The Coalition government has announced the third big slice of funding for York’s ailing transport system in less than a year. Hard on the heels of a £20 million grant for 2 new park and ride sites, plus around £4 million for a sustainable transport initiative, the government has agreed to put £2.9 million into improving public transport systems. These are huge sums of money at a time when the economy is still weak and the Council needs to ensure that the investment is prudently managed and that residents are fully consulted about the proposed use of the funds.
The move means that York can now expect to get the cashless “smartcard” payment system that was trialled in South Yorkshire 3 years ago. We have no doubt that – everything else being equal – the convenience of this system would boost bus usage in the City.
What is markedly less convincing is the Councils intention to borrow £1.6 million which it will spend smartening up City Centre bus stops. The taxpayer simply can’t afford this kind of expenditure at a time when key public services are being cut. The 56% reduction in highways maintenance, which will be bad news for pedestrians and cyclists, has still not been adequately justified by the Council leadership.
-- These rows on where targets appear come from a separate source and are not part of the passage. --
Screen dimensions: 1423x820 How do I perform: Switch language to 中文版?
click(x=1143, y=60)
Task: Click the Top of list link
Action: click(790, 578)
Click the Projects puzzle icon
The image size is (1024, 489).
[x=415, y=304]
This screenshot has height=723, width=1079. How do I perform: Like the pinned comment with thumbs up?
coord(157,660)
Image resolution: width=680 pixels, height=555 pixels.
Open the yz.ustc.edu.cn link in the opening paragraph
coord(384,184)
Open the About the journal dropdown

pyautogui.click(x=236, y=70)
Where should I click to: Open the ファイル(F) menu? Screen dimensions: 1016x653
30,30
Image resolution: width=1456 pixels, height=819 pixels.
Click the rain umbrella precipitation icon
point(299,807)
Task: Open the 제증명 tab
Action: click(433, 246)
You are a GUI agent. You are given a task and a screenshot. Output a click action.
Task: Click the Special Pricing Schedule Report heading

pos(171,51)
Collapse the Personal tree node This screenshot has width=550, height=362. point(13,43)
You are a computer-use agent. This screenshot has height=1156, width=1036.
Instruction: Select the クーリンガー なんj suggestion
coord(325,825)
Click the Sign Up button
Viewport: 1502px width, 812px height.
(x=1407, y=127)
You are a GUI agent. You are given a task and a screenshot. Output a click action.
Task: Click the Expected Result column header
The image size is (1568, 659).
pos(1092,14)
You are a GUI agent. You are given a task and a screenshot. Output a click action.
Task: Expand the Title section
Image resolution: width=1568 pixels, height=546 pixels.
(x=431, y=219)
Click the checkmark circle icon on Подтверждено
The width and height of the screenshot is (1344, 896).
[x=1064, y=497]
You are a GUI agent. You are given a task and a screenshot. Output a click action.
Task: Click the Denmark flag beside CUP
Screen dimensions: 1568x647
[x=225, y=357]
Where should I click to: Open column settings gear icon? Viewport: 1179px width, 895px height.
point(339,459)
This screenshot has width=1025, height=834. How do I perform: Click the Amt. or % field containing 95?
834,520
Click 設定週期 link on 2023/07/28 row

Residents are also angry about the way that road works on Blossom Street have increased some bus journey times by as much as 1 hour. As usual the Council – and particularly the lethargic Labour Councillors representing affected wards – failed to manage this contract effectively and with minimal disruption.
News that the 20 conductors – who were used on the number 4 bus service – have now been sacked by First means that this service will be subject to further delays as drivers struggle to issue tickets on what is the busiest route on the York bus network. Services should have been left as they were until the smartcard had been introduced and a modern, low emission, bus procured for use on the route.